**RECORDED DATA:**
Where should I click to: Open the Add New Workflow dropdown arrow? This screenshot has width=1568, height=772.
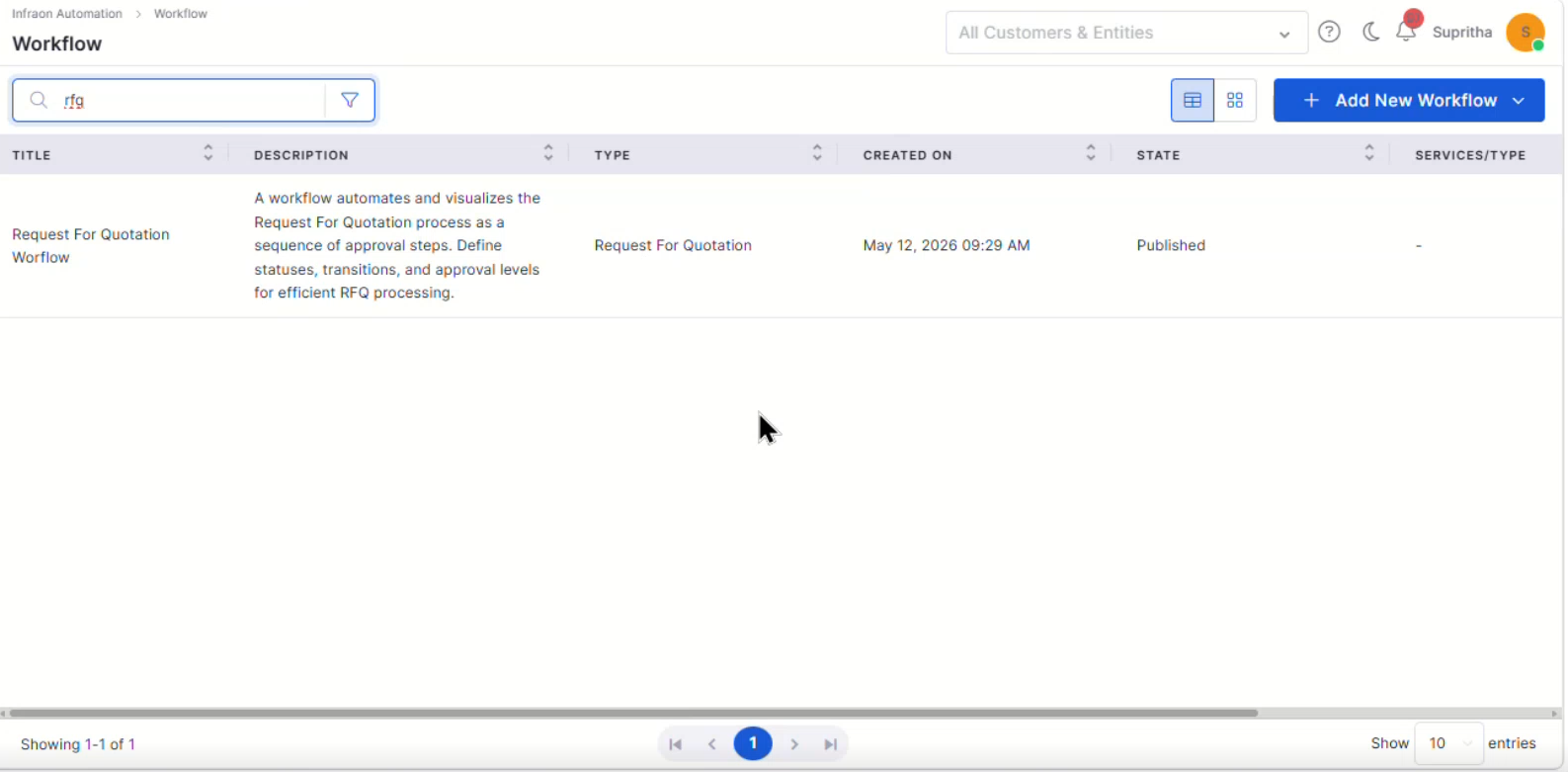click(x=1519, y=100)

==

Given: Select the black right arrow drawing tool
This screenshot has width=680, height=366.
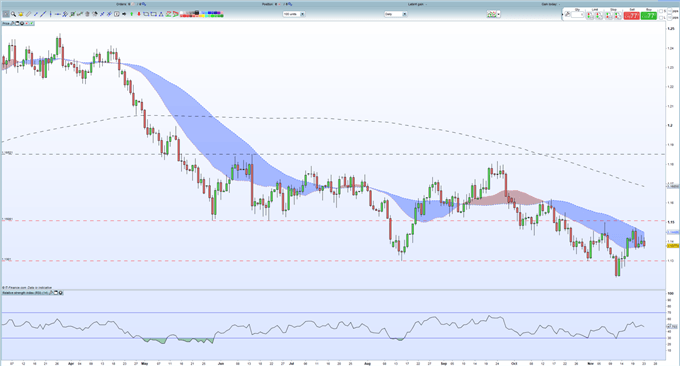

...

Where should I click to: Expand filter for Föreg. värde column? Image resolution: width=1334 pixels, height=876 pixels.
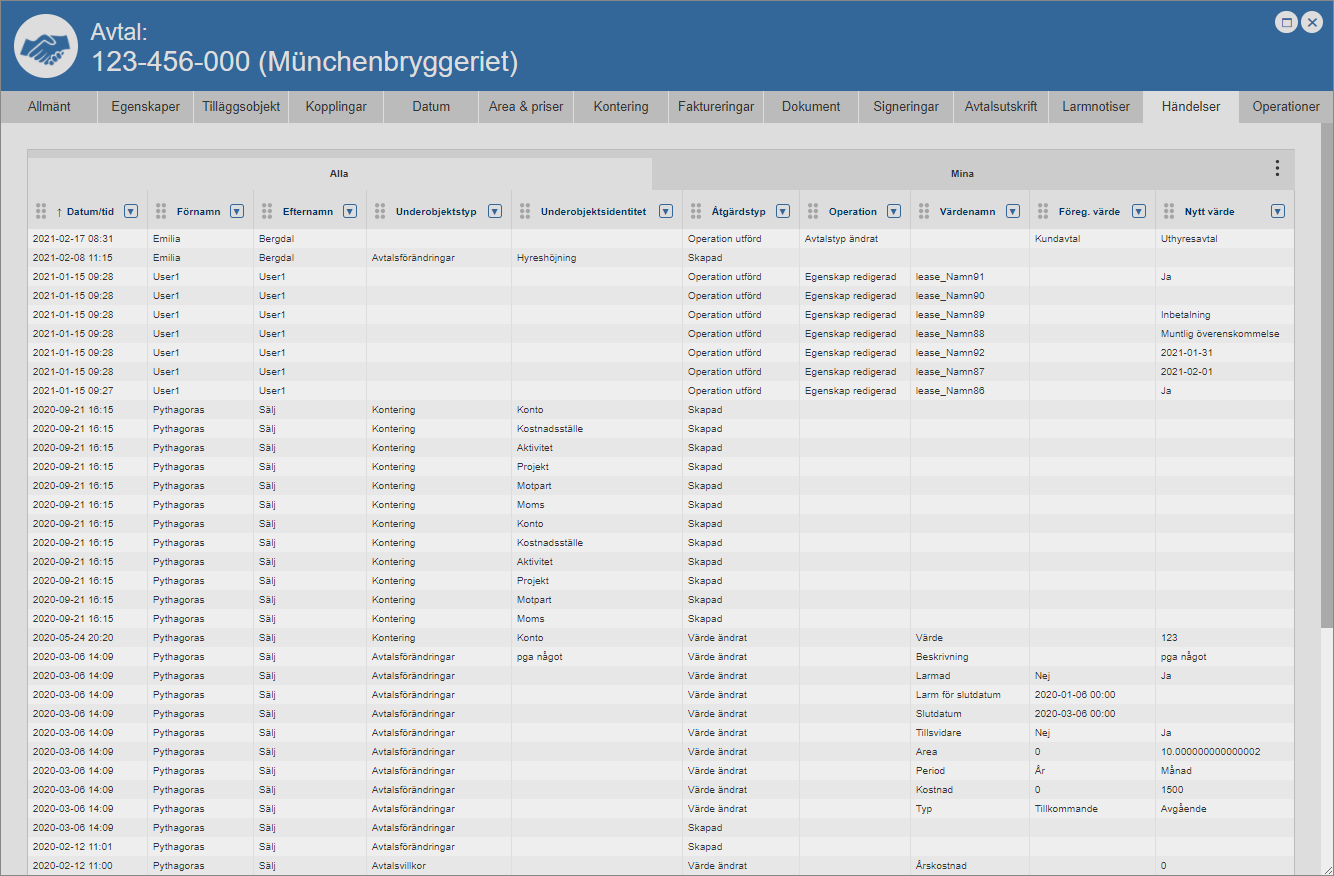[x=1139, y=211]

**REQUIRED TASK:** Set down the part of the records that opens with the line containing "Where should I click to: Expand" and closes with the line containing "[x=1139, y=211]", both lines included. Omit the pictures from your answer.

**RESULT FOR THIS TASK:**
Where should I click to: Expand filter for Föreg. värde column? Image resolution: width=1334 pixels, height=876 pixels.
[x=1139, y=211]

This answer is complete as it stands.